A federal appeals panel has sided with a Florida restaurant in its challenge to a state law aimed at shielding children from viewing sexually explicit performances.
The law in question makes it a misdemeanor for businesses to knowingly admit a child to an “adult live performance” that “depicts or simulates nudity, sexual conduct, sexual excitement, or specific sexual activities.”
Under the law, businesses would face fines, suspension or loss of license, in addition to a $5,000 fine for the first violation and a $10,000 fine for each subsequent violation. It also prohibits government entities from issuing licenses for such venues.
While the statute does not explicitly reference drag shows, it applies to performances involving “lewd exposure of prosthetic or imitation genitals or breasts,” especially when such displays are deemed “offensive to prevailing standards in the adult community of this state as a whole” with respect to what is age-appropriate for children.
Hamburger Mary’s sued the state in 2023 shortly after Gov. Ron DeSantis signed the law. The restaurant alleged violation of First Amendment rights, saying it had been forced to bar minors from what it describes as “family-friendly” drag performances. A federal district court granted a preliminary injunction, which the state appealed.
Writing for the majority, Judge Robin Rosenbaum agreed with the lower court, saying the Florida law’s language wasn’t specific enough to meet existing legal standards.

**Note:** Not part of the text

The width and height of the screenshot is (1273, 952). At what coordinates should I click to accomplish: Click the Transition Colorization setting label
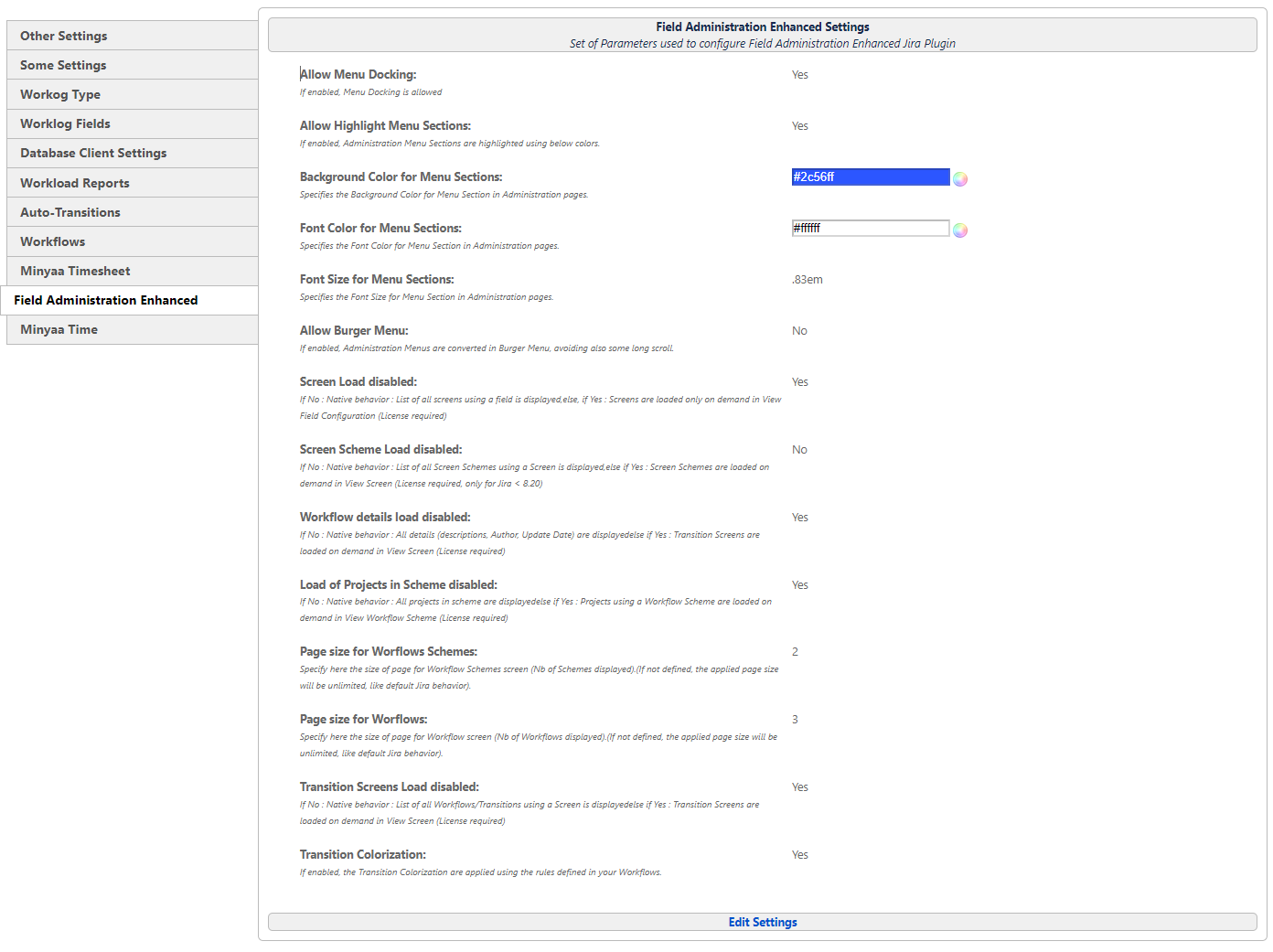click(x=363, y=855)
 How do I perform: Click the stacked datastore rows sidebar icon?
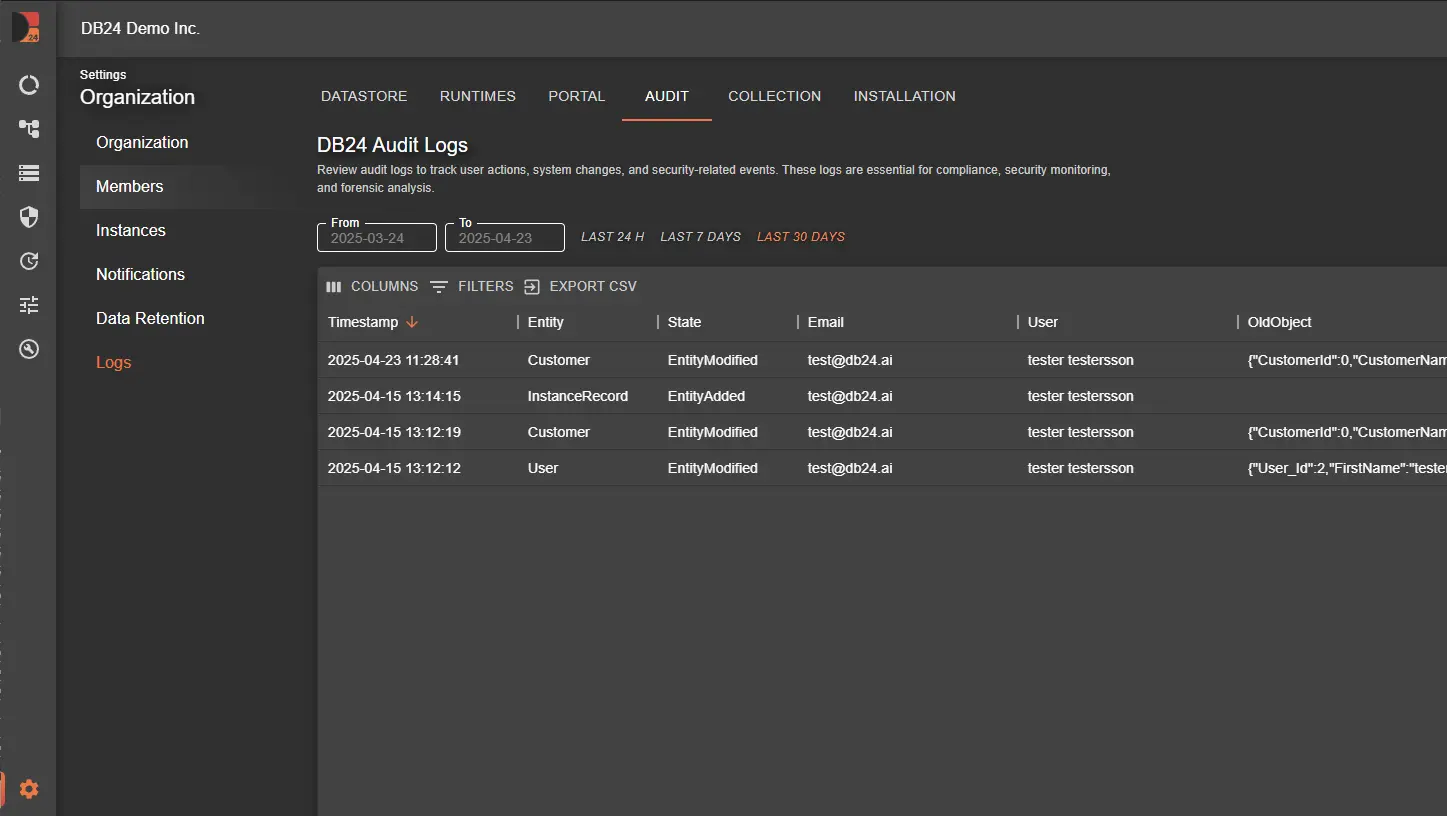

“The Act prohibits children’s admission to ‘live performances’ that Florida considers obscene for minors. But by providing only vague guidance as to which performances it prohibits, the Act wields a shotgun when the First Amendment allows a scalpel at most,” Rosenbaum wrote in an 81-page majority opinion, joined by Judge Nancy Abudu.
The majority cited the U.S. Supreme Court’s 1973 decision in Miller v. California, which established a three-part test for defining obscenity. According to Rosenbaum, the Florida law fails to meet Miller’s requirement for precision in regulating obscene material.
“If Miller means anything, it is that an obscenity regulation’s sweep is only legitimate if it is specific. The Act’s ‘lewd conduct’ provision is the opposite,” Rosenbaum wrote. “The result is that venues like Hamburger Mary’s are prone to restrict minors from consuming speech that they are within their constitutional rights to access.”
In dissent, Judge Gerald Bard Tjoflat said the law is neither vague nor overly broad, but that the majority “reads the statute in the broadest possible way, maximizes constitutional conflict, and strikes the law down wholesale.”
Instead of outright declaring the law as vague, Tjoflat suggested the case should have been referred to the Florida Supreme Court for clarification on how the statute ought to be interpreted.
DeSantis’s office condemned the ruling, calling it an “egregious overreach by a federal court” and vowed to challenge the decision.
“No one has a constitutional right to perform sexual routines in front of little kids,” a spokesperson for the governor said. “We will do everything possible to have this lawless decision overturned.”
Justice Brett Kavanaugh issued a statement explaining the court’s denial, noting that the issue raised by the state was unlikely to merit the high court’s review at this early stage of litigation. He was joined by Justice Amy Coney Barrett, except for one footnote about procedural grounds for declining the request.